§ **Material shown**
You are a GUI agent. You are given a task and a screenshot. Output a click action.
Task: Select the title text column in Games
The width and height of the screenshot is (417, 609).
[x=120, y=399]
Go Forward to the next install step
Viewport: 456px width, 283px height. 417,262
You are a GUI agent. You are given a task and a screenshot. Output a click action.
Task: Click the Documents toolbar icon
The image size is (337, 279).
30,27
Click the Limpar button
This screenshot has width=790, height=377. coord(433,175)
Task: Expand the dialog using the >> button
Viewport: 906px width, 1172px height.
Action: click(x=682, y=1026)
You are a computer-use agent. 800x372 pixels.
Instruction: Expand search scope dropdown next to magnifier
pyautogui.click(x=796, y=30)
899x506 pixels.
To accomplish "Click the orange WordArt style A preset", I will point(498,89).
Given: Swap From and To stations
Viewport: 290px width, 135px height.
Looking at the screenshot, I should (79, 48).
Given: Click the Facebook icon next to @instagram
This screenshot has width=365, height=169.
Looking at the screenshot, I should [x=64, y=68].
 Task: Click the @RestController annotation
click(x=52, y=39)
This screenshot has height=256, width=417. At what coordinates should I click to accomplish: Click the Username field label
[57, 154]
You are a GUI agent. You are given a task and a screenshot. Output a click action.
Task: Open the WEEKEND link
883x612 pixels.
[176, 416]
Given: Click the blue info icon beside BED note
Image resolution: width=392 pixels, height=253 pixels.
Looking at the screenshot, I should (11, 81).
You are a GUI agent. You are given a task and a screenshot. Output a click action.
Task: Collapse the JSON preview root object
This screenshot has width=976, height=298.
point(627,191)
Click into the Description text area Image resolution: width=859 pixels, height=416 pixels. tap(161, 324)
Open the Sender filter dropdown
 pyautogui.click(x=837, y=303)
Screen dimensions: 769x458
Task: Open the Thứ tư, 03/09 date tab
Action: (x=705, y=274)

§ **Task**
The entries above are to be transcribed in full and without error.

§ **Exercise solution**
You are a GUI agent. You are given a task and a screenshot. Output a click action.
Task: Select the title text column in Games
The width and height of the screenshot is (417, 609).
[x=120, y=399]
Go Forward to the next install step
Viewport: 456px width, 283px height. 417,262
You are a GUI agent. You are given a task and a screenshot. Output a click action.
Task: Click the Documents toolbar icon
The image size is (337, 279).
30,27
Click the Limpar button
This screenshot has width=790, height=377. coord(433,175)
Task: Expand the dialog using the >> button
Viewport: 906px width, 1172px height.
Action: click(x=682, y=1026)
You are a computer-use agent. 800x372 pixels.
Instruction: Expand search scope dropdown next to magnifier
pyautogui.click(x=796, y=30)
899x506 pixels.
To accomplish "Click the orange WordArt style A preset", I will point(498,89).
Given: Swap From and To stations
Viewport: 290px width, 135px height.
Looking at the screenshot, I should (79, 48).
Given: Click the Facebook icon next to @instagram
This screenshot has width=365, height=169.
Looking at the screenshot, I should [x=64, y=68].
 Task: Click the @RestController annotation
click(x=52, y=39)
This screenshot has height=256, width=417. At what coordinates should I click to accomplish: Click the Username field label
[57, 154]
You are a GUI agent. You are given a task and a screenshot. Output a click action.
Task: Open the WEEKEND link
883x612 pixels.
[176, 416]
Given: Click the blue info icon beside BED note
Image resolution: width=392 pixels, height=253 pixels.
Looking at the screenshot, I should (11, 81).
You are a GUI agent. You are given a task and a screenshot. Output a click action.
Task: Collapse the JSON preview root object
This screenshot has width=976, height=298.
point(627,191)
Click into the Description text area Image resolution: width=859 pixels, height=416 pixels. tap(161, 324)
Open the Sender filter dropdown
 pyautogui.click(x=837, y=303)
Screen dimensions: 769x458
Task: Open the Thứ tư, 03/09 date tab
Action: (x=705, y=274)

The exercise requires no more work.